◆ GIVEN PROBLEM A
Name every U.S. patent number cited in the boat-collision text.

◆ SOURCE DOCUMENT
--- start ---

11. A boat-collision avoidance system in accordance with claim 1, wherein said inlet holes being oriented horizontally to receive high velocity air and said outlet holes oriented vertically downward to discharge said high velocity air, the discharged air helping to provide buoyancy to said first boat's bow, thus saving engine fuel, thereby said bumper serving a dual function, including protection to said first boat from a front-end collision with a second boat.

This is not a continuation-in-part of a previous application, nor one that is co-pending.

Rights of Inventions made under Federally-Sponsored Research and Development.

None of the work on this invention was performed under any Federally-Sponsored or State-Sponsored research and Development. Gabriel used his own resources on every phase of his project.

The applicant is not aware of any patents pending or issued on his method of protection against impacts between two boats. He is aware of his own invention involving collisions between two autos. His pending patent uses high pressure air blasts to minimize the amount of damage between colliding autos. Other inventors use airbag crash protection as in U.S. Pat. Nos. 5,033,569, dated, Jul. 23, 1991, 6,031,449, dated Feb. 29, 2000, and 6,106,038, dated Aug. 22, 2000. In the present method, blasts of high pressure sea water against an incoming threatening small boat pushes the boat aside, so a collision does not occur.

--- end ---

◆ GIVEN PROBLEM B
Reproduce only the entries, starting with the first one and running down through the line that contains "set2go is located at coordinates (801, 878).". Swap "Identify" for "Find" and keep everything else unchanged.

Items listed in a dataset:
--- start ---

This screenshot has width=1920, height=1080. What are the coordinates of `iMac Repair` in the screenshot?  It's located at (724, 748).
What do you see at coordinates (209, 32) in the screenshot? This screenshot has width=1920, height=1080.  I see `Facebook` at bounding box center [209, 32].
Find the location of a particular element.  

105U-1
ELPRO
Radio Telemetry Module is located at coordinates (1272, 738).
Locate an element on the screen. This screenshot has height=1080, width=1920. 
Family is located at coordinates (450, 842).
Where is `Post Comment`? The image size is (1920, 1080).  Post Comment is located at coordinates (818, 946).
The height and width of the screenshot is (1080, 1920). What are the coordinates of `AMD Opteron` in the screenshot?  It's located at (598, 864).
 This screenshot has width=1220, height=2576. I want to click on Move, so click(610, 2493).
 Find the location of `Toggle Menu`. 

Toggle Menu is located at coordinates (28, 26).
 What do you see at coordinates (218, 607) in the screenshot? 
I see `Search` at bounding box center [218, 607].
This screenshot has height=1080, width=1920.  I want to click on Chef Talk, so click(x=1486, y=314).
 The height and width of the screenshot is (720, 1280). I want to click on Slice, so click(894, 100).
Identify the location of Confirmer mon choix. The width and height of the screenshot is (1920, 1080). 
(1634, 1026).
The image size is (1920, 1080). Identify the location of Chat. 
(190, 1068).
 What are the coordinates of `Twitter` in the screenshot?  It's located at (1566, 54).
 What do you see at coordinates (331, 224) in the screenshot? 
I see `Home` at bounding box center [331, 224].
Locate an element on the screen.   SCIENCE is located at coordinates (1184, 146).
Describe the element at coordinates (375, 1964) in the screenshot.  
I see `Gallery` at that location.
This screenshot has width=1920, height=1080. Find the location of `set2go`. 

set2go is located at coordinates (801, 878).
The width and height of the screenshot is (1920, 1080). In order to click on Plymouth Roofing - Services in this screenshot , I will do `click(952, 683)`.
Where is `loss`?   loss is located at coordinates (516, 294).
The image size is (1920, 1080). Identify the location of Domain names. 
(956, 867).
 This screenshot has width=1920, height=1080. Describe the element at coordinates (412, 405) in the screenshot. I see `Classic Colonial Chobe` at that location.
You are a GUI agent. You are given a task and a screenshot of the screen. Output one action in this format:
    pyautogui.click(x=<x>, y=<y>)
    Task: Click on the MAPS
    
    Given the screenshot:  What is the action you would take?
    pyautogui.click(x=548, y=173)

--- end ---

◆ TASK OUTPUT A
5,033,569; 6,031,449; 6,106,038

◆ TASK OUTPUT B
This screenshot has width=1920, height=1080. What are the coordinates of `iMac Repair` in the screenshot?  It's located at (724, 748).
What do you see at coordinates (209, 32) in the screenshot? This screenshot has width=1920, height=1080.  I see `Facebook` at bounding box center [209, 32].
Find the location of a particular element.  

105U-1
ELPRO
Radio Telemetry Module is located at coordinates (1272, 738).
Locate an element on the screen. This screenshot has height=1080, width=1920. 
Family is located at coordinates (450, 842).
Where is `Post Comment`? The image size is (1920, 1080).  Post Comment is located at coordinates (818, 946).
The height and width of the screenshot is (1080, 1920). What are the coordinates of `AMD Opteron` in the screenshot?  It's located at (598, 864).
 This screenshot has width=1220, height=2576. I want to click on Move, so click(610, 2493).
 Find the location of `Toggle Menu`. 

Toggle Menu is located at coordinates (28, 26).
 What do you see at coordinates (218, 607) in the screenshot? 
I see `Search` at bounding box center [218, 607].
This screenshot has height=1080, width=1920.  I want to click on Chef Talk, so click(x=1486, y=314).
 The height and width of the screenshot is (720, 1280). I want to click on Slice, so click(894, 100).
Find the location of Confirmer mon choix. The width and height of the screenshot is (1920, 1080). 
(1634, 1026).
The image size is (1920, 1080). Find the location of Chat. 
(190, 1068).
 What are the coordinates of `Twitter` in the screenshot?  It's located at (1566, 54).
 What do you see at coordinates (331, 224) in the screenshot? 
I see `Home` at bounding box center [331, 224].
Locate an element on the screen.   SCIENCE is located at coordinates (1184, 146).
Describe the element at coordinates (375, 1964) in the screenshot.  
I see `Gallery` at that location.
This screenshot has width=1920, height=1080. Find the location of `set2go`. 

set2go is located at coordinates (801, 878).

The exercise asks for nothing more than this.